# Replacement front hatch hinge on a Gordon Waterman



## FlyaSalt (Feb 8, 2017)

Having a hard time finding a replacement 4 x 1 hinge for the front hatch on my Gordon Waterman. Ones l've seen online and ordered from Seachoice Products are slightly thicker than the original. West Marine was no help. Can anyone help point me in the right direction?
Thanks!


----------



## Zika (Aug 6, 2015)

I'd start with Hells Bay. Gemlux or Jamestown Distributors may work as fallbacks.


----------



## K3anderson (Jan 23, 2013)

See if they're on http://www.gemlux.com/catalog/hinge-topmount


----------



## Smackdaddy53 (Dec 31, 2012)

Gemlux has lots of those parts


----------



## Barbs_deep (Jul 4, 2010)

Call tom Gordon at islamorada boatworks and ask


----------



## Bluwave (Nov 3, 2014)

FlyaSalt said:


> Having a hard time finding a replacement 4 x 1 hinge for the front hatch on my Gordon Waterman. Ones l've seen online and ordered from Seachoice Products are slightly thicker than the original. West Marine was no help. Can anyone help point me in the right direction?
> Thanks!


They don't make them anymore, but Glasser Boatworks should have some since they stole all of mine . 

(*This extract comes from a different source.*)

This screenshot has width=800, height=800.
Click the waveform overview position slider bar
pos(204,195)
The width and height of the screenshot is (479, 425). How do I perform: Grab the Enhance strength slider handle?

HB has replacement hinges, but you're right, they're a little thicker.

.


----------



## FlyaSalt (Feb 8, 2017)

Bluwave said:


> They don't make them anymore, but Glasser Boatworks should have some since they stole all of mine .
> 
> HB has replacement hinges, but you're right, they're a little thicker.
> 
> .


Thanks for all the input. Left Tom a voice message on his cell, office and sent an email, no reply yet. Looks like Gemlux has something close on their web site so I'll reach out to them tomorrow. If not, onto HB.


----------



## fatalbert43 (Dec 13, 2006)

FlyaSalt said:


> Thanks for all the input. Left Tom a voice message on his cell, office and sent an email, no reply yet. Looks like Gemlux has something close on their web site so I'll reach out to them tomorrow. If not, onto HB.


Tom built a boat for me and they used Gemlux hinges.


----------



## FlyaSalt (Feb 8, 2017)

fatalbert43 said:


> Tom built a boat for me and they used Gemlux hinges.


Checked with Gemlux and was told they discontinued the thinner hinge. The one I used was only slightly thicker and works fine. Never thought it would take me so much time to hunt one down. Thanks for the info.


----------